Bukharan Jews, a Mizrahi subgroup from Central Asia, represent just one fraction of Queens’ multiethnic kaleidoscope. Having fled the Middle East during the Babylonian exile over 2,500 years ago, they settled in Uzbekistan. The Bukharans developed a unique culture in isolation from other Jewish communities, until the collapse of the Soviet Union in 1991 led to mass migration to the U.S. An estimated 50,000 now live in New York City, mostly in Queens.
The Municipal Art Society of New York organized the tour as part of Janes’ Walk NYC Festival – a citywide series of free, community-led walking tours. Named in honor of urbanist Jane Jacobs, the tours seek to engage participants in New York’s local history. Her activism in the ‘50s and ‘60s helped institutionalize the involvement of communities in urban planning projects.
Michael Lewyn, a law professor at Touro University, led the tour through Rego Park. Originally from Florida, Lewyn moved to New York in 2011. He first settled in Forest Hills where he soon came to discover the nearby Bukharan community.
“I was fascinated,” recalled Lewyn. “It’s not something you can get in other parts of the country.”
After devouring their samas the group moved onto Levy’s Bakery, the next stop on the tour.
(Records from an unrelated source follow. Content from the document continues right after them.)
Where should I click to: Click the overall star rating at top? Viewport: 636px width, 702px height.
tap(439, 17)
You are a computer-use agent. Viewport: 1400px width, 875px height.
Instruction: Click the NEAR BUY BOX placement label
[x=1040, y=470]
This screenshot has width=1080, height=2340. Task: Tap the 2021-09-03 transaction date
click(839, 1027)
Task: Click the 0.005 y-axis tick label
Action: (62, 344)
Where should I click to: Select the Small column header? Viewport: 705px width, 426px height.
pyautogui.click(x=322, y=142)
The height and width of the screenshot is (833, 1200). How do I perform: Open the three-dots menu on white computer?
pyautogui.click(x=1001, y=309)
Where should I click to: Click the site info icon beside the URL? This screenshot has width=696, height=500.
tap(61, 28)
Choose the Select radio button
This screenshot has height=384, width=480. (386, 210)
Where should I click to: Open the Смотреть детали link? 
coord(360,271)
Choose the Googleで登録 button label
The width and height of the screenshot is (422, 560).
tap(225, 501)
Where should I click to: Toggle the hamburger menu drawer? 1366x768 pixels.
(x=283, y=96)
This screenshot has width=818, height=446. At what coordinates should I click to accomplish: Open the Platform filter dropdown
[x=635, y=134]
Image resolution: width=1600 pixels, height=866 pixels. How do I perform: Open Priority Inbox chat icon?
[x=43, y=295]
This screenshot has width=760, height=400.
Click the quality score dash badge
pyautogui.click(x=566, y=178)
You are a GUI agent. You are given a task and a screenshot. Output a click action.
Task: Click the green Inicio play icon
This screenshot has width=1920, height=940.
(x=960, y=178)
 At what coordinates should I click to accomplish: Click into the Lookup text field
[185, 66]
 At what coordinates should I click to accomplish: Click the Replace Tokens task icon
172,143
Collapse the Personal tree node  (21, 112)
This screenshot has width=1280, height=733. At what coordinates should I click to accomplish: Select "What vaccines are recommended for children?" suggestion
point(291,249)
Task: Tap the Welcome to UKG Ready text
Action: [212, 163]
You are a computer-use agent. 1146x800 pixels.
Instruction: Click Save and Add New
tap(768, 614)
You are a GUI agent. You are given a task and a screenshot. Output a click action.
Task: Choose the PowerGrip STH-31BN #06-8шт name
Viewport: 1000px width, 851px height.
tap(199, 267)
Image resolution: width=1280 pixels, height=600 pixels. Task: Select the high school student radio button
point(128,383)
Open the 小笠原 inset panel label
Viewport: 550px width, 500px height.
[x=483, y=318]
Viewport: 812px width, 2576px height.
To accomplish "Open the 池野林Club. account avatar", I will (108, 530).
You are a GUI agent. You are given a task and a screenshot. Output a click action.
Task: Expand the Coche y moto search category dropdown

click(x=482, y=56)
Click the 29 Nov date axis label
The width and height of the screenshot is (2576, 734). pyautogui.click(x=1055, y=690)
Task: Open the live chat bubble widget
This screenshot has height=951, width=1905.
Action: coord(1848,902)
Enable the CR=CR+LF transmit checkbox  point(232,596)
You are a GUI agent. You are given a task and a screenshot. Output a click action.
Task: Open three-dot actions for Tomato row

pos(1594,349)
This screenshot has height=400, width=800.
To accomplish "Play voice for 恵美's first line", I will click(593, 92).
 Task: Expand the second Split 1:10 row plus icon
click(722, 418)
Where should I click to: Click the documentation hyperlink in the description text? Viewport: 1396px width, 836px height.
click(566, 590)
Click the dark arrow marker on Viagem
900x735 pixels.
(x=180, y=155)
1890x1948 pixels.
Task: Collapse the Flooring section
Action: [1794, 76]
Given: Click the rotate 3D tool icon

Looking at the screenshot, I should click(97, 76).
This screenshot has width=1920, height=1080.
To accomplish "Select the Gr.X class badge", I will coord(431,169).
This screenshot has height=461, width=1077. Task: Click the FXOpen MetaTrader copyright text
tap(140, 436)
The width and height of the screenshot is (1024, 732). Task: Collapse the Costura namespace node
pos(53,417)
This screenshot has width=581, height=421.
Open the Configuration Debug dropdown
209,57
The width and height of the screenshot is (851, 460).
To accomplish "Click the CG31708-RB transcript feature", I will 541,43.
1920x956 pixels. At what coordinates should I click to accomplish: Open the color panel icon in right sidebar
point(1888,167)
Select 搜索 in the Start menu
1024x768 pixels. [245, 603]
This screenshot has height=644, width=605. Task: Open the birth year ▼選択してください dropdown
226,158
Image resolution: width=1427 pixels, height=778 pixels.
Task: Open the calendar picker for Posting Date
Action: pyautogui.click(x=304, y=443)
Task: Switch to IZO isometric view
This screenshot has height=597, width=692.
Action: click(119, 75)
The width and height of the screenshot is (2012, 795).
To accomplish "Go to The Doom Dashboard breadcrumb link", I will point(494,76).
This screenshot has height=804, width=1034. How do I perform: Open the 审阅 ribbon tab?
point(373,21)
The small Kosher bakery offers Chak-Chak, a honey-soaked noodle cake as well as traditional Jewish treats such as hamantaschen and babka.
A few blocks up at Rokhat Kosher Bakery, visitors got the chance to see how they bake traditional Bukharan bread. The owner, Roshiel Samekhov, demonstrated how to use a walk-in tandoor oven to bake Lepyoshka – a circular flatbread topped with sesame seeds. “The bread is always broken by hand,” said Samekhov. “Never by knife.”
The bakery opened in 1996, during the height of Bukharan migration to Queens. The owner, Roshiel Samekhov, laments that younger generations have less interest in keeping up the unique culinary tradition. “My sons don’t want to take over the business,” he said.

The tour mostly attracted New Yorkers eager to discover unexplored corners of the city. Yonah Litwin, a native of the Upper East Side, had never ventured as far as Rego Park before.
“I’ve lived here for most of my life,” he said. “Yet there’s always new neighborhoods to discover.”
Others had even a shorter distance to travel. Emma Gometz grew up in Forest Hills and now lives in Astoria. The tour offers a chance to discover more about her home borough.
“It’s cool to check out places that are kind of adjacent to what you’re familiar with, but have never totally been a part of,” Gometz said.
Though chains proliferate along Queens Boulevard, there remains a strong network of family-run businesses. Having witnessed the city change over time, Gometz said she longs for more authentic experiences.
“We all want places that feel like actual people in the actual communities are running them,” she said. “This really feels like one of the last few places.”
Elizabeth Frascoia travelled down from Vermont for the occasion with her two children, Lola and Carlo. Having moved out of the city after the pandemic, these tours allow her to show her children all that New York has to offer.
“I want them to be exposed to this and see things that aren’t just the Empire State Building,” she says. “Where we live it’s not as diverse, so it’s nice to be around different cultures here.”
For Irene Vidal, the tour marked her very first venture into the borough of Queens. Having moved to New York from Madrid only two years ago, she is eager to explore different parts of the city.
“You have the world here,” she says. “That’s amazing to me.”